Special needs adoption from a Jewish perspective.

Special needs adoption from a Jewish perspective.

Thursday, April 11, 2013

Torah Connection - Tazria/Metzora

Ah, the "Skin Disease Parsha", just what every Bar/Bat Mitzvah kid dreads!

Tzara'at, normally translated as leprosy, was understood by rabbinical scholars as a spiritual rather than physical affliction.  Specifically, it was said to be a divine punishment for "lashon hara" - gossip, or badmouthing others.

This seems strange.  Why would these intelligent leaders claim something that was so easily disproven?  How many people are relentless gossips, spreading vicious rumors about everyone, with nary a pimple to show for it?  How many children fall victim to rashes and other diseases of all sorts who have not even had the chance to talk yet, much less talk evil?

It occurred to me that this might be an ancient formulation of "I am rubber, you are glue, what you say bounces off me and sticks to you."   People frequently talk disparagingly of those who look different from them. Those who are... ugly.  Is this a way of saying, "That which you say about them, will befall you"?  What does this say about people who call others "R******"?

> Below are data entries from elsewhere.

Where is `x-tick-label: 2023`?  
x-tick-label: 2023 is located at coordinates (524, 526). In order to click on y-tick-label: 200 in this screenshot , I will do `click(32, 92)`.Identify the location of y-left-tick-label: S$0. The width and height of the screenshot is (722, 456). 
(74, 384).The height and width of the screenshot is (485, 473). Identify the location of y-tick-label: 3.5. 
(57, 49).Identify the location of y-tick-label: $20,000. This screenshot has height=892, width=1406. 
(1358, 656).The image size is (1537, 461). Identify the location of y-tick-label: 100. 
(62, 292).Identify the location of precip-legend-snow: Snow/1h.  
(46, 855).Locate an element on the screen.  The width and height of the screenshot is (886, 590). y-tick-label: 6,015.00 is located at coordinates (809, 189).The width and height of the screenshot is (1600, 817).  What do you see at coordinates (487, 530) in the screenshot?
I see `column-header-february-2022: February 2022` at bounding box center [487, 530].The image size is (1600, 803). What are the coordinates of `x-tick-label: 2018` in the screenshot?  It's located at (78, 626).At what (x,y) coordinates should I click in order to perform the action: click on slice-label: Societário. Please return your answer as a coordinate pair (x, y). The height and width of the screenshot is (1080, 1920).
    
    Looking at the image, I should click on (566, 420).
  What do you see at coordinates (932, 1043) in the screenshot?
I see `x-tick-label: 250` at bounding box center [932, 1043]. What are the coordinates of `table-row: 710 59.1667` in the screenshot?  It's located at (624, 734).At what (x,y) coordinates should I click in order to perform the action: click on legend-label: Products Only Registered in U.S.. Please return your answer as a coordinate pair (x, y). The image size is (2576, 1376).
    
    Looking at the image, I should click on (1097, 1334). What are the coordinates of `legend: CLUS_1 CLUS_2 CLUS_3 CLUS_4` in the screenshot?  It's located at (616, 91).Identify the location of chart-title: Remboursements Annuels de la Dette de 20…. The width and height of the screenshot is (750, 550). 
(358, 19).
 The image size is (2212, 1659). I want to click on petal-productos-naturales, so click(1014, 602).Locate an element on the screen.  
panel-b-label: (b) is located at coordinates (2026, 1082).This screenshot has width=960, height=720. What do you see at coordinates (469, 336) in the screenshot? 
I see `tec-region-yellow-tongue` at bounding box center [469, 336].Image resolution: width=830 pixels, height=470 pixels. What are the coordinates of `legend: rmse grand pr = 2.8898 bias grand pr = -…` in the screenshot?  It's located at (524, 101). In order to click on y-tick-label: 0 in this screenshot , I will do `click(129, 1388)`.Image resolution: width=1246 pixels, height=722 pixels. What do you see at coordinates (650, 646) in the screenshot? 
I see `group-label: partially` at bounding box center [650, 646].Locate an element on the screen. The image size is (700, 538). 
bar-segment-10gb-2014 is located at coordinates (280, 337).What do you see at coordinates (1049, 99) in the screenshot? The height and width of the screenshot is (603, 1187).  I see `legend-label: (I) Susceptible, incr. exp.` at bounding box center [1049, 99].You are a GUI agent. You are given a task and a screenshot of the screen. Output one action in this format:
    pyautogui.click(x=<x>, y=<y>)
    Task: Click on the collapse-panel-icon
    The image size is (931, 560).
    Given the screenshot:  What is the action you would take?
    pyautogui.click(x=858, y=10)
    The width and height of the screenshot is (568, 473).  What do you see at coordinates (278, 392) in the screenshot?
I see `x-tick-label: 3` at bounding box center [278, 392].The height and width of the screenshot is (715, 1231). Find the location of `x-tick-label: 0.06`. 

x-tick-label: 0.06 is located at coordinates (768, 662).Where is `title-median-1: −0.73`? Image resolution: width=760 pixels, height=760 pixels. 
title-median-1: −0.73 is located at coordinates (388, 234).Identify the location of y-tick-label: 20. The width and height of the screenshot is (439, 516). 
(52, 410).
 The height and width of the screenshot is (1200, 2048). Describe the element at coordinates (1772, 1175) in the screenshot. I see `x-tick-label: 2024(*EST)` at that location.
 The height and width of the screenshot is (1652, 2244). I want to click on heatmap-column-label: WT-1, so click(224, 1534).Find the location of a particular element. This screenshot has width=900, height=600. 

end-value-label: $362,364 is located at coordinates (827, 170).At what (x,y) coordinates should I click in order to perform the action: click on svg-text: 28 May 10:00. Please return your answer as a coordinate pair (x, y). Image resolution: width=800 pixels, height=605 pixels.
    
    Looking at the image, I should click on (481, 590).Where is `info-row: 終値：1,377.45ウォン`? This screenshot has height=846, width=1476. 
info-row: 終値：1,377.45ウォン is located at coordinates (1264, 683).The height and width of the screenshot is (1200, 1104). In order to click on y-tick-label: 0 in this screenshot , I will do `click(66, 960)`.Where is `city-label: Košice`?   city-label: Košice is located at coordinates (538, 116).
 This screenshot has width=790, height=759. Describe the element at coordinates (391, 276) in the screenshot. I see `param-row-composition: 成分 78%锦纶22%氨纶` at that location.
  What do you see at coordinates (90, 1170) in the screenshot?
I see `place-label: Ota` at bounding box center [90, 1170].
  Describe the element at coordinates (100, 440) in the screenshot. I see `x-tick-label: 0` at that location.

The cures for the various afflictions generally involve washing and quarantine, generally reasonable medical approaches before the advent of modern medicine.   So contrary to the gossips' hype, the afflicted people should actually be treated with compassion, helped to heal without causing epidemics, and then welcomed back to the community.

This brings us to Metzora, the second parsha covered in this week's combined reading.  Here we learn about the various offerings that the "leper" must bring upon recovery, as well as the prescriptions for both men's and women's reproductive discharges.  Again, washing and quarantine - from a day to a month - are prescribed.    So just being a man or a woman can bring on the kind of impurity that is akin to leprosy.  Many modern people see the female side of this - the laws of Niddah - as being somehow misogynistic.  Reading the text as a whole, though, shows that men and women have parallel requirements, and in fact, the men's rules are given first.  In light of the discussion above about leprosy, what does this suggest about the way men and women should view each other?